Today’s passage: Psalm 10
Today’s chocolate: Equal Exchange Dark Chocolate Mint Crunch
Whoa. What just happened?
In yesterday’s psalm, David was declaring the unceasing faithfulness of God: “You, O Lord, have not forsaken those who seek You” (9:10). And do you remember “The needy will not always be forgotten, nor the hope of the afflicted perish forever” (9:18)? Yeah, well, today David is all “Why do You stand afar off, O Lord? Why do You hide Yourself in times of trouble?” (10:1). And then he launches into a ten-verse litany of the wicked man’s immoralities, his arrogance against God and abuse to humanity. Welcome back to disorientation, fam.
Just yesterday, David was convinced that God brings the evil man to justice, gives him the due penalty for his sin, snuffs out his name like a candle. But today, it looks like the evil man is lying and murdering with impunity, and all David can do is pray for God to intervene.
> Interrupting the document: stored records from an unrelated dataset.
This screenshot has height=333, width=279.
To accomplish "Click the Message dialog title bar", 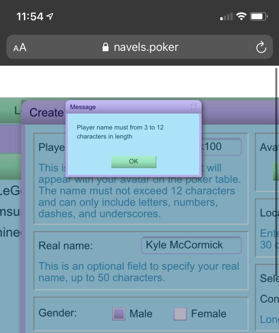I will pyautogui.click(x=128, y=107).
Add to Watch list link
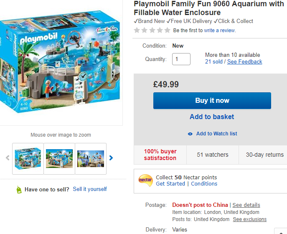Screen dimensions: 287x234 tap(216, 134)
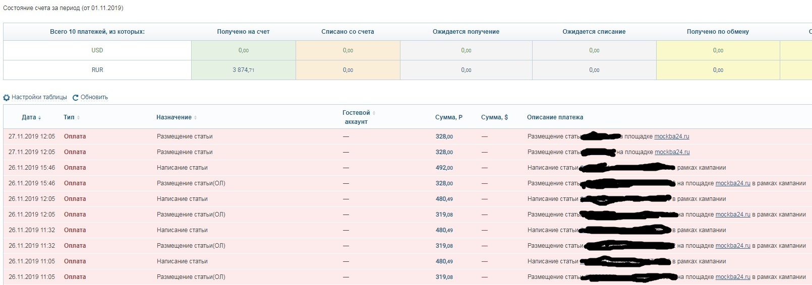Viewport: 812px width, 285px height.
Task: Open mockba24.ru link in the 15:46 row
Action: (x=733, y=183)
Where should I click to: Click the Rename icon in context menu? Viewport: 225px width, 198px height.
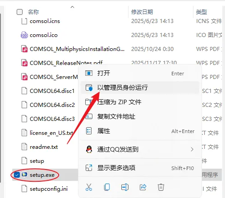coord(125,187)
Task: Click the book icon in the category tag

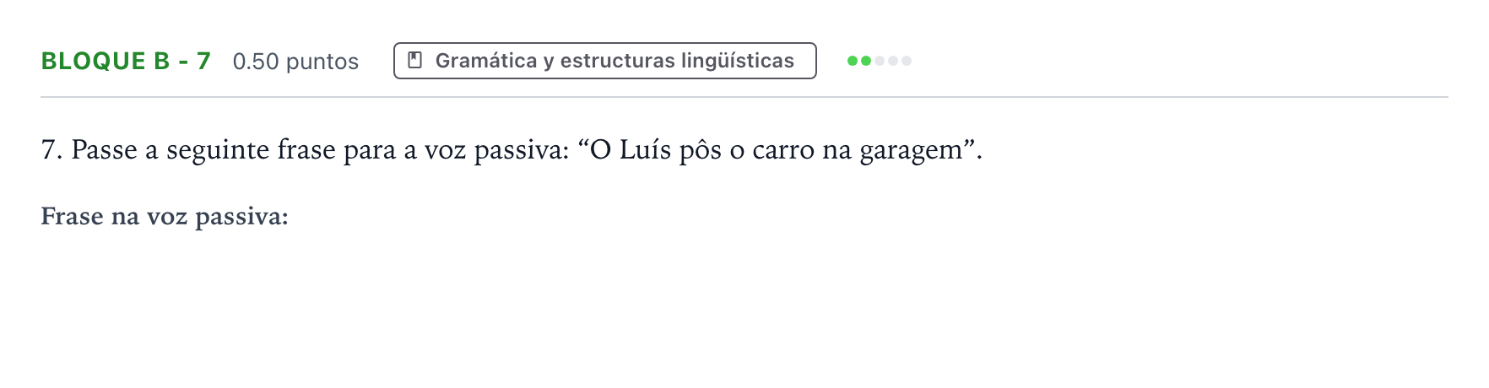Action: (414, 61)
In verse 5, David literally says of the evil man, “His ways are strong at all times;” the NASB translates it “His ways prosper at all times.” And think of someone at the top of their game in our society, someone who apparently got there by relentlessly abusing their power and stepping on others. Doesn’t it look like that person will be there forever?
It’s a funny thing about the orientation-disorientation-reorientation process: you don’t go through it just once. This isn’t some sinner’s prayer thing where God flips a switch and suddenly you’re equipped for whatever garbage life can throw at you. You may have learned the lesson of one reorientation experience, but you’ve got a host of other areas in which you’re clinging to the unexamined complacency of mere orientation. And even reorientation can stagnate, settle into a pattern, become its own self-assured orientation. One minute you’re praising God’s everlasting righteousness, the next you’re begging, “Arise, O Lord; O God, lift up Your hand; do not forget the afflicted” (10:12). You thought you’d gotten there, but you’re not there yet.
There’s a turn at the end, sure. Pulling into the home stretch toward reorientation, David concludes:
O Lord, You have heard the desire of the humble;
You will strengthen their heart, You will incline Your ear
To vindicate the orphan and the oppressed,
So that man who is of the earth will no longer cause terror. (10:17-18)
But it’s a funny thing. You pull across that finish line, you chug from your water bottle, and with your hands on your knees you thank God for pulling you through the race, but tomorrow you’ll be out at the track again. Same ol’ starting line, slightly different you. And that jerk who kicked your shins yesterday is right there beside you, ready to run again, smirking.